0

So I have a table with 5 rows and 3 columns

>temp
  data1  data2  data3
1 35.5Â 410.8Â 327.2Â
2 32.7Â 406.9Â 281.3Â
3 30.3Â 410.3Â 288.2Â
4 27.6Â 403.1Â 273.6Â
5 27.3Â 364.2Â 236.8Â

I want to get rid of those pesky "Â"s and convert these factors to characters. So, I tried something like:

temp[,1:3] <- apply(temp[,1:3], 2, as.numeric)

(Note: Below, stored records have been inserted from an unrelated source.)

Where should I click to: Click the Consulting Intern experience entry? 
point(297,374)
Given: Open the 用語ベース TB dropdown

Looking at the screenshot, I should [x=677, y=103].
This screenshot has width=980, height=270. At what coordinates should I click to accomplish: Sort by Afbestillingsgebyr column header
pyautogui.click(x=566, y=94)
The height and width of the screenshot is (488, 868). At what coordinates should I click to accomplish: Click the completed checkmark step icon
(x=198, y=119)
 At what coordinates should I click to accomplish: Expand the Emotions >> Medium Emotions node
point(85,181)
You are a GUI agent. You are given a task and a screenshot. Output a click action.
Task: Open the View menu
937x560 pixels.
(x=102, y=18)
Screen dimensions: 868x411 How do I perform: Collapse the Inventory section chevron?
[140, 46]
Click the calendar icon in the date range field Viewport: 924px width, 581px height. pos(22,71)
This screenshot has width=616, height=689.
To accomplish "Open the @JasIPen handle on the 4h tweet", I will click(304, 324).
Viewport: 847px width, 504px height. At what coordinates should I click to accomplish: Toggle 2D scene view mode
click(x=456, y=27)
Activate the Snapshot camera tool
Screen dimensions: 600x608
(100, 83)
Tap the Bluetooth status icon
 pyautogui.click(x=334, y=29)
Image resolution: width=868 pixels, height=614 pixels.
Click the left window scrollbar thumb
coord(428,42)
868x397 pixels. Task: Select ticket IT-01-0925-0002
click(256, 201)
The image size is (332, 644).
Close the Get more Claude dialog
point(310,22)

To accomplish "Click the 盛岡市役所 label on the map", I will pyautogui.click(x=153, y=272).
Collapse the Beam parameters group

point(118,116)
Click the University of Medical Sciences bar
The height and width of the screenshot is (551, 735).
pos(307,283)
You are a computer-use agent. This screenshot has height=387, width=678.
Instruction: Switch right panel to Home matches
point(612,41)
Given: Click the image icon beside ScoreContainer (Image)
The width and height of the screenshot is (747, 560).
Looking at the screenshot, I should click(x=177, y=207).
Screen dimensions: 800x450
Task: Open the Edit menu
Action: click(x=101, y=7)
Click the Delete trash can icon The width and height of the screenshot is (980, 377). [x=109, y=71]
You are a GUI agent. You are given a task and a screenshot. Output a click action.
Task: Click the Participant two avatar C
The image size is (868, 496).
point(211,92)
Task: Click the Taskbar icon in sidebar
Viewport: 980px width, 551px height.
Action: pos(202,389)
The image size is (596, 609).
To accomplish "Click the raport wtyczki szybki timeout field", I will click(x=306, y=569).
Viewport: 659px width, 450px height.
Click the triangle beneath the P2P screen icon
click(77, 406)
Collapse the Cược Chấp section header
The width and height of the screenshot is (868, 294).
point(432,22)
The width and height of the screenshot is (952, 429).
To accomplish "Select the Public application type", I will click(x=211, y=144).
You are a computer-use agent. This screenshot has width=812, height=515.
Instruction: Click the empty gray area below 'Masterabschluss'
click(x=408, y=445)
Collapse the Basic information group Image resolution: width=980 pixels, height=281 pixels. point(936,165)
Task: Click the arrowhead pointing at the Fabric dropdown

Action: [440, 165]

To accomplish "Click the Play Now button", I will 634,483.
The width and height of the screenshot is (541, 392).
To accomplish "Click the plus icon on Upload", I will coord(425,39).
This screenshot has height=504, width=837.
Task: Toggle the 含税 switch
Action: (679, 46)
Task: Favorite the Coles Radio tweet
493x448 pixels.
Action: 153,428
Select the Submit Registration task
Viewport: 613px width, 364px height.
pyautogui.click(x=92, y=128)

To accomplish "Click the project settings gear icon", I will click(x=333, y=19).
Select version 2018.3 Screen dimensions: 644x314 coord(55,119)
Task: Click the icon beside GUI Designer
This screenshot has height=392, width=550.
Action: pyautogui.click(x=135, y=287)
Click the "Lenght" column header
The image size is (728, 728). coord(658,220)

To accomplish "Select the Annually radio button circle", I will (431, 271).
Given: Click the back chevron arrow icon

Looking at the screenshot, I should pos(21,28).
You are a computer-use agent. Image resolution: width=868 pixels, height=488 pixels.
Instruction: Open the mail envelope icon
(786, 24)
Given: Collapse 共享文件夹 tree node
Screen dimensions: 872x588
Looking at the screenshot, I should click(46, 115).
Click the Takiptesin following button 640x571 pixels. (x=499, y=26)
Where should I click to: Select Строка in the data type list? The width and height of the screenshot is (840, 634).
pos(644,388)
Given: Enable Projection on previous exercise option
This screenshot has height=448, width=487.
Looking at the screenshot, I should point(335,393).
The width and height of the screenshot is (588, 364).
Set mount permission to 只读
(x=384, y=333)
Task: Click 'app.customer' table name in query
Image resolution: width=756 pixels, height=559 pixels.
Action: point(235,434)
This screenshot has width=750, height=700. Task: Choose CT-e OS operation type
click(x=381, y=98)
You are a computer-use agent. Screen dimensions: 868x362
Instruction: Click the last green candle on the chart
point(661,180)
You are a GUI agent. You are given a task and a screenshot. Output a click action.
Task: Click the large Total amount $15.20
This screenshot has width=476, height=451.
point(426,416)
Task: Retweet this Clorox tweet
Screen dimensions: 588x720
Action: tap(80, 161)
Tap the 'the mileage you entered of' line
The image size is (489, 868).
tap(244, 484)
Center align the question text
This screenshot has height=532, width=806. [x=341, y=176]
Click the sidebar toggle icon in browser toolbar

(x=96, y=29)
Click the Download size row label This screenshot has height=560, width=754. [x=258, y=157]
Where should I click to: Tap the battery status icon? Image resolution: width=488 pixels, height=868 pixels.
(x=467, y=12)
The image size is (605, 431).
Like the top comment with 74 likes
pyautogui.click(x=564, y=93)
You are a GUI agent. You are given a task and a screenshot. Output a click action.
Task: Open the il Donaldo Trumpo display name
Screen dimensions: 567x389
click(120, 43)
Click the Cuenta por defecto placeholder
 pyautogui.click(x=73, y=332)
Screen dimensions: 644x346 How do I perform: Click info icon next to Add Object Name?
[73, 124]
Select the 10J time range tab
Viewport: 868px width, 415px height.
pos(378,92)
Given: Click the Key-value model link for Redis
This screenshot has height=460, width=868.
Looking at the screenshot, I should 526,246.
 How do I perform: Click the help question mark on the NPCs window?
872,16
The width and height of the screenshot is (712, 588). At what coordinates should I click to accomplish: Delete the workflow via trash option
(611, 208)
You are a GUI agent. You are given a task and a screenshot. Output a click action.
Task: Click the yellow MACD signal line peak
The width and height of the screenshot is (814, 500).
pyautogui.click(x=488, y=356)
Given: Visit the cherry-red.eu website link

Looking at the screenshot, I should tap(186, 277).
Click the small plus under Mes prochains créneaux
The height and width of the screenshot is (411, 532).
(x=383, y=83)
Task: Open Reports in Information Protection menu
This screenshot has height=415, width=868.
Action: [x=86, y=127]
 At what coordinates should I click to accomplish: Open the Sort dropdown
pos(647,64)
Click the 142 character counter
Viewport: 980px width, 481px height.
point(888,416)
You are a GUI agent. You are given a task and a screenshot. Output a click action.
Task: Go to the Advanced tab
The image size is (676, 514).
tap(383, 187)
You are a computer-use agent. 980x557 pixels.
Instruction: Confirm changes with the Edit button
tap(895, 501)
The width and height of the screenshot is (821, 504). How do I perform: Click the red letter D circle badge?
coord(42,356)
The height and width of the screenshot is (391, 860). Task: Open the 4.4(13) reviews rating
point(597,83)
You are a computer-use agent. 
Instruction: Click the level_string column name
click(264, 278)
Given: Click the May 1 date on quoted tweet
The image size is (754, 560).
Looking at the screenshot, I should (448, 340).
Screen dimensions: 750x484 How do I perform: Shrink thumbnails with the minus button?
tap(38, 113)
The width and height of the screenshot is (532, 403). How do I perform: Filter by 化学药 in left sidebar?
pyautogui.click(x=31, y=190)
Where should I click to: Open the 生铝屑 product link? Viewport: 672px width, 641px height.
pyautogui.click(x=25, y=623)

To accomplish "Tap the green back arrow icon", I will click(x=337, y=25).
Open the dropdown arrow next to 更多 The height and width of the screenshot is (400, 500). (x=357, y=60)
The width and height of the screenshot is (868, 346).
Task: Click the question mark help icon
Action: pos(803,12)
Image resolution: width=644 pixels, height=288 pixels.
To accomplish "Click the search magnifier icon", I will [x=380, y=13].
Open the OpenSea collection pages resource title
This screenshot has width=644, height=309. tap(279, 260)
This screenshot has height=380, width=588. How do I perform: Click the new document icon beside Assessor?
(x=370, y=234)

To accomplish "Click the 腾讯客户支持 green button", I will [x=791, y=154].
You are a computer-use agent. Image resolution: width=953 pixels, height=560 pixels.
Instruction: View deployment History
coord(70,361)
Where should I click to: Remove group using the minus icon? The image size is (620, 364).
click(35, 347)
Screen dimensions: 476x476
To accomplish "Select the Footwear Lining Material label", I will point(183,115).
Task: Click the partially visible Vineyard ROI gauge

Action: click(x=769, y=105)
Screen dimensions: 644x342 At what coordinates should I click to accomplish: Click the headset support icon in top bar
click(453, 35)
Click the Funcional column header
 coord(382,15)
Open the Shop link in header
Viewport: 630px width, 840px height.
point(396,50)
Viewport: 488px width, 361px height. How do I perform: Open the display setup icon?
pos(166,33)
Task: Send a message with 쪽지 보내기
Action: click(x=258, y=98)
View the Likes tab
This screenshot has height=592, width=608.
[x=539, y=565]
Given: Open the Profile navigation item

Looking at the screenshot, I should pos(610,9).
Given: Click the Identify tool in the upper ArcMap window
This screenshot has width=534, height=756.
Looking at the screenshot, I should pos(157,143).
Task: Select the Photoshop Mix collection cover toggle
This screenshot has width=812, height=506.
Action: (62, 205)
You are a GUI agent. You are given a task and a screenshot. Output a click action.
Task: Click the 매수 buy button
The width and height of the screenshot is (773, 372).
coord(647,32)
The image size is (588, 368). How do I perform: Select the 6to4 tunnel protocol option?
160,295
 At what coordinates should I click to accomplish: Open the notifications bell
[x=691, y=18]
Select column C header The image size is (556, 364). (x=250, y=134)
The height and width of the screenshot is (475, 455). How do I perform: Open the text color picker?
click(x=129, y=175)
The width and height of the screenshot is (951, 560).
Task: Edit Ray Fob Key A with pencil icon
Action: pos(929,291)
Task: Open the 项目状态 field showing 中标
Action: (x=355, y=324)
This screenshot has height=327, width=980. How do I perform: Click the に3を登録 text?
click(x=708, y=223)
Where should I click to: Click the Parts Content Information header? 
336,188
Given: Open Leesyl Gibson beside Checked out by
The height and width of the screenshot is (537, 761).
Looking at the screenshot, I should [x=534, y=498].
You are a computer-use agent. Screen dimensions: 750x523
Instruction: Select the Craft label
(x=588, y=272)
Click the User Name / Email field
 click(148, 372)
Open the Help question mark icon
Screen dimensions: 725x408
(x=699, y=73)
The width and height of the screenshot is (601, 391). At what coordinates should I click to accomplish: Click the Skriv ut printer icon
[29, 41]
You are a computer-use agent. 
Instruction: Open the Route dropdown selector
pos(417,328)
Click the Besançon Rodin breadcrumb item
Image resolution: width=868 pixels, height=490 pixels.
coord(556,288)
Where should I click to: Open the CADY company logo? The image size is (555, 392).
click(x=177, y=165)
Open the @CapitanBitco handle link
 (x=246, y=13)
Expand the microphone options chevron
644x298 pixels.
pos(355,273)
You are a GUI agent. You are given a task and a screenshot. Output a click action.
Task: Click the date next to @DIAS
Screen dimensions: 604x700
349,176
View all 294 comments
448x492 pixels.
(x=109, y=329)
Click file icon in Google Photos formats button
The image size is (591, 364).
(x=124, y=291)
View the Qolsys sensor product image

but I got warning messages and all values coerced as NAs.

So then I tried:

temp[,1:3] <- sub("Â","",temp[,1:3])

but this did not work.

I can do this:

temp[,1] <- sub("Â","",temp[,1])

which does work, but I need to do this over a large range of columns in a larger data set. Is there a way to sub on range of columns, instead of individual vectors?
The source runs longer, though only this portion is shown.